May is the perfect time for palm planting. Once your palms are in the ground, proper care is essential. Groom as needed, water and fertilize regularly, and watch out for infections like lethal bronzing disease. Know the symptoms of LBD and act quickly.
This month is prime palm-planting time. Palm root systems produce a lot of growth and quickly become established. The season has passed for installing bare-root plants, but you’ll find plenty of container-grown or balled-and-burlapped palms at your local nursery or garden center. Getting your palms in the ground is one thing but caring for them is another, so let’s talk palm care: grooming, watering, fertilizing, and disease awareness.
If low-hanging palm fronds are preventing good landscape maintenance, remove them by cutting them back to the trunk. In younger palms, shorten the limbs instead of removing them since the foliage is necessary for developing a sturdy trunk.
Watering & Fertilizing Your Palms
Although May is still spring, Floridians know this is a hot month. Regular watering is essential to keep the soil consistently moist. Water newly planted palms daily for about three months, then every other day for the next two months. When you water, fill the berms around the rootball to ensure the soil is thoroughly moistened.
Palm feeding schedules depend on the type of fertilizer you choose. Feed your palms this month and follow the normal fertilizer rate if you’ve chosen a slow-release fertilizer. For normal fertilizers, we recommend a light monthly feeding.
Watch Out for Lethal Bronzing Disease
Given the prevalence of palms in our state, Florida homeowners need to be aware of the variety of diseases that can affect these plants. Lethal bronzing disease (LBD) is a relatively new disease spreading across the state, so it’s important that property owners recognize its symptoms.
Lethal bronzing disease was first observed 16 years ago in Hillsborough County and has since spread to about half of Florida’s counties. LBD is an infection caused by a type of bacteria called phytoplasma. Once a palm is infected, it quickly declines. Unfortunately, LBD has no cure, and infected palms will not recover.

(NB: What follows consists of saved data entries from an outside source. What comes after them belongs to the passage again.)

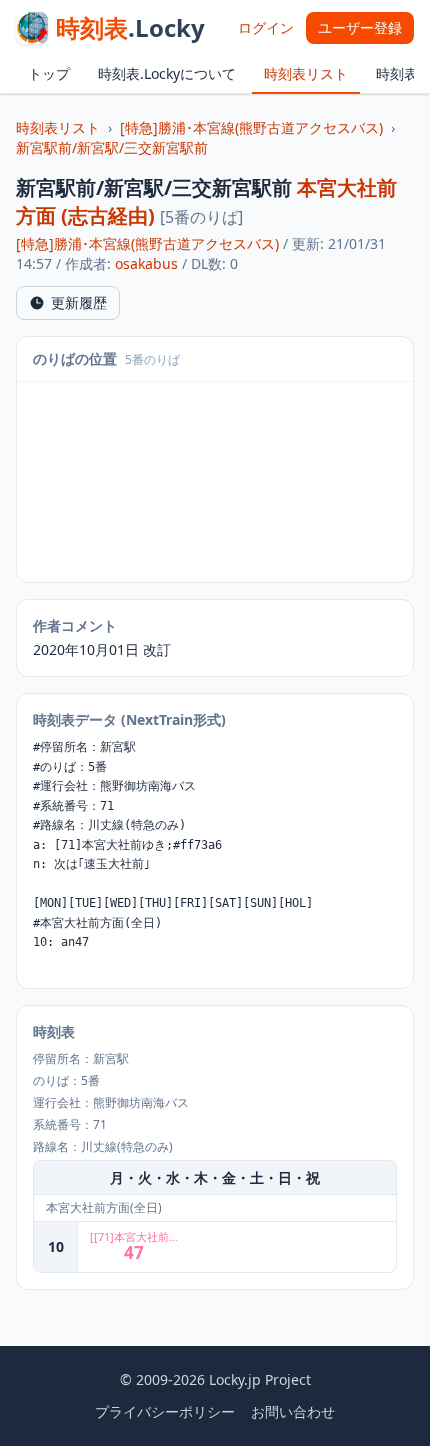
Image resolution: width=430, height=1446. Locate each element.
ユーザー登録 (360, 27)
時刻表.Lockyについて (167, 73)
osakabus (146, 263)
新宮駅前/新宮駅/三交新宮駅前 (112, 147)
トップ (49, 73)
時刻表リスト (306, 73)
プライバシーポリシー (165, 1411)
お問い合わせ (293, 1411)
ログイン (266, 27)
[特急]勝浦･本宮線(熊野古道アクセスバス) (251, 127)
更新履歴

Symptoms of Lethal Bronzing Disease
The first signs of LBD are flower necrosis (blackening) or fruit dropping, which can be challenging to detect if your palm hasn’t produced flowers or fruit. The first sign you may see is leaf discoloration or bronzing. The lowest, oldest leaves first turn a reddish-bronze color and dry out. The disease progresses quickly – usually over two to three months – and while the youngest leaves are still green, the spear leaf browns, dries, and dies, indicating the death of the palm’s heart, the apical meristem. The death of the spear leaf is the distinguishing feature of LBD.
Stop the Spread of LBD
The LBD bacteria lives in a palm’s sap-producing tissue and is spread by insects that feed on the sap. For this reason, it’s crucial to remove affected palms as soon as possible to prevent the spread of the infection to neighboring palms. Contact your county’s Extension office if you suspect one or more of your palms has lethal bronzing disease. They’ll test the suspected palm and, if the test is positive, the neighboring palms. Since there is no cure for LBD, immediately remove any palms that test positive for the infection, even if they have yet to show symptoms. Neighboring palms that are negative for LBD can be treated with an antibiotic to prevent the contraction of the disease.